The National Transport and Safety Authority (NTSA) seems to have changed tack in dealing with errant drivers on Kenyan roads. From recent events, rather than arresting and taking errant drivers to court, they engaged them on the need and importance of road safety.
Passengers in public service vehicles were educated on the importance of using seat belts.
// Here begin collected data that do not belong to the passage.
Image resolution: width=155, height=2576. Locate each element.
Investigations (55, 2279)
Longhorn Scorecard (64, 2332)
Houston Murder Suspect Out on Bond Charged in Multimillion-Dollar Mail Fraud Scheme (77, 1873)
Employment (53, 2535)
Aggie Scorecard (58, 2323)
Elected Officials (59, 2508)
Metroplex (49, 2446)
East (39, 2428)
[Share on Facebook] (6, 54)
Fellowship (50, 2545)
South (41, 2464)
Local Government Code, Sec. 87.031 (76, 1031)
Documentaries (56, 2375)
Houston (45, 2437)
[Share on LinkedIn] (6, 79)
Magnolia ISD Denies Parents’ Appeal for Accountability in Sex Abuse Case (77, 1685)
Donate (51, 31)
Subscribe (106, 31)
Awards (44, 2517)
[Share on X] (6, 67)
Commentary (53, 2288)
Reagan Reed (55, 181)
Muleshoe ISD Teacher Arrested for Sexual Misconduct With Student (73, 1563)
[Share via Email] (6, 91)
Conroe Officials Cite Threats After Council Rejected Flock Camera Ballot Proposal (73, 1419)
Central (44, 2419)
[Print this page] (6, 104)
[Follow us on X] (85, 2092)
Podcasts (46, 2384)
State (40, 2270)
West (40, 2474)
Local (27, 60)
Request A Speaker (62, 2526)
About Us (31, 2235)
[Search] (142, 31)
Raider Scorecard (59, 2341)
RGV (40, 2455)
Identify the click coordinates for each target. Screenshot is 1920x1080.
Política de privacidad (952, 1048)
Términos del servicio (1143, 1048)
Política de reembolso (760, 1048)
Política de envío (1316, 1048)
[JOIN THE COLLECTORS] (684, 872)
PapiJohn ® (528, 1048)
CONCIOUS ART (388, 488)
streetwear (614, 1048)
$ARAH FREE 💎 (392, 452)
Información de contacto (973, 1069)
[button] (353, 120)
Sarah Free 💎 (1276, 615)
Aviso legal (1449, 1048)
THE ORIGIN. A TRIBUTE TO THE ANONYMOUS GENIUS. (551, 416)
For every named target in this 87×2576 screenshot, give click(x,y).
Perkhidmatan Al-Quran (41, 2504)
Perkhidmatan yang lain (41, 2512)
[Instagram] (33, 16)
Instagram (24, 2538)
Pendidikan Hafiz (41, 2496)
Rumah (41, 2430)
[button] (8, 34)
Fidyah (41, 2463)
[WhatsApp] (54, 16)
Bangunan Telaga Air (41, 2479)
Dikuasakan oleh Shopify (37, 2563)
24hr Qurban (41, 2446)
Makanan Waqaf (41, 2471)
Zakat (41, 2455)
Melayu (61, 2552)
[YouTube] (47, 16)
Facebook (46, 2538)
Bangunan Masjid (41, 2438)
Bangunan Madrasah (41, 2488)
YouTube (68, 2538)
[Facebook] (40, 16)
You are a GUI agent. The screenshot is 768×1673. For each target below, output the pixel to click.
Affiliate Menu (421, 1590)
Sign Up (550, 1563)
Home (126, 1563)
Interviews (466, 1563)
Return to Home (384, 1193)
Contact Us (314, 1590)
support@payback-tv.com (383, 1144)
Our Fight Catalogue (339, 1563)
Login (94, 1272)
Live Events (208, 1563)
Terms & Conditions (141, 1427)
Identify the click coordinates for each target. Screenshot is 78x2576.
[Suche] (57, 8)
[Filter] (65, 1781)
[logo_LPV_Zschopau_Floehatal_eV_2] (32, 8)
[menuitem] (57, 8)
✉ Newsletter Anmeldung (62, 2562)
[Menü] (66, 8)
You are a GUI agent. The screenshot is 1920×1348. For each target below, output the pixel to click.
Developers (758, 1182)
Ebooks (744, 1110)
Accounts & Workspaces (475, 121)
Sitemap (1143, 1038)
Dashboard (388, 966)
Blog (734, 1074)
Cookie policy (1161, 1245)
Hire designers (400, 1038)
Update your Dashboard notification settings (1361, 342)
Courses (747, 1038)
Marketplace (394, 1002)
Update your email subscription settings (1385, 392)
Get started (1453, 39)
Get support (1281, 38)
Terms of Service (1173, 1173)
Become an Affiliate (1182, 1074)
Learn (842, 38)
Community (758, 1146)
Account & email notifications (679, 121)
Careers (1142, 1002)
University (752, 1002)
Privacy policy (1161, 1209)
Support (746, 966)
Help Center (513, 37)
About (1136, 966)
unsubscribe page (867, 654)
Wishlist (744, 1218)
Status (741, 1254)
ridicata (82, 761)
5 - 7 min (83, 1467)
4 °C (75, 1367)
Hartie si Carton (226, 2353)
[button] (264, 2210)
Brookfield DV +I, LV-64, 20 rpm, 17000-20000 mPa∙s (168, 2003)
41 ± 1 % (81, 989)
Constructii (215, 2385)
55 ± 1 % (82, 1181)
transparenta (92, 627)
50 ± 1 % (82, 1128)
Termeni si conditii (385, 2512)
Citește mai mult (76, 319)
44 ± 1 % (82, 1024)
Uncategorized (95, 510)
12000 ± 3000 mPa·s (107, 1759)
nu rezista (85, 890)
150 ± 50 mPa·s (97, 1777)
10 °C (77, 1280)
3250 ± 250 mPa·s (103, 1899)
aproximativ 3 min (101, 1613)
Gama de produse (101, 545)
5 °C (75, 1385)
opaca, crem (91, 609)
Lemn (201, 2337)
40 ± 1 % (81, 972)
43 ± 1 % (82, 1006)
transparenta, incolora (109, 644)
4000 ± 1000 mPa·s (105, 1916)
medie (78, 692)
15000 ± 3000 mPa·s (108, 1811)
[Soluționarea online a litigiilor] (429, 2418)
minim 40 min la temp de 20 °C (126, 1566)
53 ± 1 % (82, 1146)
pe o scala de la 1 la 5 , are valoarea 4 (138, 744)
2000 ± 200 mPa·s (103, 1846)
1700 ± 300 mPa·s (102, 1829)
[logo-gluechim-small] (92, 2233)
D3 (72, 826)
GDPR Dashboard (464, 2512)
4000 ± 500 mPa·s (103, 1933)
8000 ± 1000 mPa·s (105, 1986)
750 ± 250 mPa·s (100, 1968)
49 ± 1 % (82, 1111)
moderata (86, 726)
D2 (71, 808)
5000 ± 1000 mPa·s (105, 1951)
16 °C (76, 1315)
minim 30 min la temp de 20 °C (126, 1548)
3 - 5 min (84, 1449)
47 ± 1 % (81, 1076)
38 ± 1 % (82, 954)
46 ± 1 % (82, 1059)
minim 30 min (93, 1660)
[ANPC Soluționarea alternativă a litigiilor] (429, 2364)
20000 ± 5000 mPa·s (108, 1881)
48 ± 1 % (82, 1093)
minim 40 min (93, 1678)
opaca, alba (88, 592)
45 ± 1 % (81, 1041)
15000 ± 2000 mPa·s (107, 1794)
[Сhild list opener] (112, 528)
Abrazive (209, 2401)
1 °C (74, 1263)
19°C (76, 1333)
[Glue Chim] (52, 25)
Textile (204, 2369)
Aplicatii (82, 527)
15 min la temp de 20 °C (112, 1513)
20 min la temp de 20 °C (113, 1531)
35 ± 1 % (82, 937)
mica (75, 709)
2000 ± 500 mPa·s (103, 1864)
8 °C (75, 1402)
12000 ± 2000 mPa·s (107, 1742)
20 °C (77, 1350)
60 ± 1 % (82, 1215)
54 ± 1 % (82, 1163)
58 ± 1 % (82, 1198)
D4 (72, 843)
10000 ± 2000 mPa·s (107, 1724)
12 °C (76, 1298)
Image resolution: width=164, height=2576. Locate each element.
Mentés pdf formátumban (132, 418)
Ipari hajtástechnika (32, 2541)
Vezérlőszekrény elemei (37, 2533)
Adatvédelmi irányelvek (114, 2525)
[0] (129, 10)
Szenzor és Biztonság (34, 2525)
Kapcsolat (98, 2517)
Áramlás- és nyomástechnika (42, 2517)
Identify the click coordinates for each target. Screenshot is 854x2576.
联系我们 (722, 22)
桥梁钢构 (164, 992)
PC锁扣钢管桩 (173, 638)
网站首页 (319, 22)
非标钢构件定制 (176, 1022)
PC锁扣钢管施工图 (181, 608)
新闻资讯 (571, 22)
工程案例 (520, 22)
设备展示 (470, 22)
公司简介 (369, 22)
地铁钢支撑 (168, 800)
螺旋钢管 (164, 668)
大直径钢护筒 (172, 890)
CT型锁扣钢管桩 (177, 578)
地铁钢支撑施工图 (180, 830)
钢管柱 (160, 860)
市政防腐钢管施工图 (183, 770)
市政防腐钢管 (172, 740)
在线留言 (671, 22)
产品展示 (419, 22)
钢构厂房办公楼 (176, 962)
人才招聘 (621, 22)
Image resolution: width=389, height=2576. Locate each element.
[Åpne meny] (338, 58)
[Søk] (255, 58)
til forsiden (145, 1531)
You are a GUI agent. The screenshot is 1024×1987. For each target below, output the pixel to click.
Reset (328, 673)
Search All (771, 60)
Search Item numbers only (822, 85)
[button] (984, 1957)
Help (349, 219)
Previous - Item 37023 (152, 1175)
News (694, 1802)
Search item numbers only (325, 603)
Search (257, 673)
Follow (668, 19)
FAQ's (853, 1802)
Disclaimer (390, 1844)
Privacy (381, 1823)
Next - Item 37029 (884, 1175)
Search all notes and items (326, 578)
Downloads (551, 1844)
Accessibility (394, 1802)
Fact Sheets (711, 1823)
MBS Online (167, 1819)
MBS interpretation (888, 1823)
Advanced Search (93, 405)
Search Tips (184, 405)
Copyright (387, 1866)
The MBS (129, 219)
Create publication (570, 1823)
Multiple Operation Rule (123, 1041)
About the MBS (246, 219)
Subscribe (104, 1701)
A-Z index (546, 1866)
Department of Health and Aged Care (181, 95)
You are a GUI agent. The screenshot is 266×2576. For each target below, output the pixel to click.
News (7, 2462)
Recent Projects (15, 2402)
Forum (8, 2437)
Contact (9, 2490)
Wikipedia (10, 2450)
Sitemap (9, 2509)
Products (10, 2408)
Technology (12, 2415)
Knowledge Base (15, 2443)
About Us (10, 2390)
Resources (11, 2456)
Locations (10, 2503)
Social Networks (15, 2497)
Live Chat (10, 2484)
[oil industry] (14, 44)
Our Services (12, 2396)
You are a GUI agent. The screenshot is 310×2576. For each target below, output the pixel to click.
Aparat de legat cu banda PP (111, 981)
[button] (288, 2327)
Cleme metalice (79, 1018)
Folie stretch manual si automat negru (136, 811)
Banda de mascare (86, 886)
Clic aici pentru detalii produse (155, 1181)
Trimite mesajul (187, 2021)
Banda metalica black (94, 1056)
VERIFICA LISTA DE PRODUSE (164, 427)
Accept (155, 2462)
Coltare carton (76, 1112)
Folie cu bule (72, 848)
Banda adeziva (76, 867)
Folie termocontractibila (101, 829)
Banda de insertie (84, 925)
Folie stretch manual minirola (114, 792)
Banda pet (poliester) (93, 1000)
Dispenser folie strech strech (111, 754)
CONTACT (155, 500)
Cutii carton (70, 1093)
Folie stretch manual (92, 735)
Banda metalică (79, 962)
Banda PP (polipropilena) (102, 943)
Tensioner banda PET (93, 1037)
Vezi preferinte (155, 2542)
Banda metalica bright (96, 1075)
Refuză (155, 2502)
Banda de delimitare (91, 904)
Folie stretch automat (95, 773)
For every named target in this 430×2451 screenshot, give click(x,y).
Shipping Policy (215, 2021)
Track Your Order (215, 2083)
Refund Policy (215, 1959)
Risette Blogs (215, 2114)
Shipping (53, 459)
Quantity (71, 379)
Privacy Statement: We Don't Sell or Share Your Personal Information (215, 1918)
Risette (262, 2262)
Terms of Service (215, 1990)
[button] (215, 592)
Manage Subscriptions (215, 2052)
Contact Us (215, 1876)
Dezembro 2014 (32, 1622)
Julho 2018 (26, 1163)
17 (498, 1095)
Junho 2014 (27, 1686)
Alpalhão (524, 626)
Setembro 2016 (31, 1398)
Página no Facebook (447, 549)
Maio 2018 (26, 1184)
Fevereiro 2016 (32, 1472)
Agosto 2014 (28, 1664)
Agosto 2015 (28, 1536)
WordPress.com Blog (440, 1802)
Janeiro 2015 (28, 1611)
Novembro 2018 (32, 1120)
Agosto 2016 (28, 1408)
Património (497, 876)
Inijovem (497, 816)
For an authority known more for making unwarranted arrests and given to knee-jerk reactions in dealing with the road menace, this came as a big surprise.
Days before this, NTSA had shamed a number of drivers by forcing them to carry placards besides the road declaring that they were errant drivers until another reckless driver was flagged down.
The placards read: “Kindly observe lane discipline, don’t be like me.” Wayward drivers along the black spot known as Sachangwan were also forced to wear reflective jackets for not observing lane discipline and staying within the designated speed limit.
It is a well-documented fact that the behaviour of most Kenyans, whether motorists or pedestrians has sunk so low and conversely, caused the number of deaths from road accidents to go high.
Overlapping, speeding, driving on sidewalks, picking and dropping off passengers at undesignated places, talking on the phone while crossing the road, refusal to use Zebra Crossings and foot bridges as a safety measure have become the order of the day.
Despite the fact that the National Transport and Road Safety Authority has had a measure of success in reining in errant drivers, we must question some of their methods. While many may have applauded NTSA for embarrassing the unfortunate drivers, this raises a major concern; do such measures have a legal backing?
As effective as it might be, it is important for NTSA to institutionalise the punishment to avoid drawing upon itself expensive legal suits.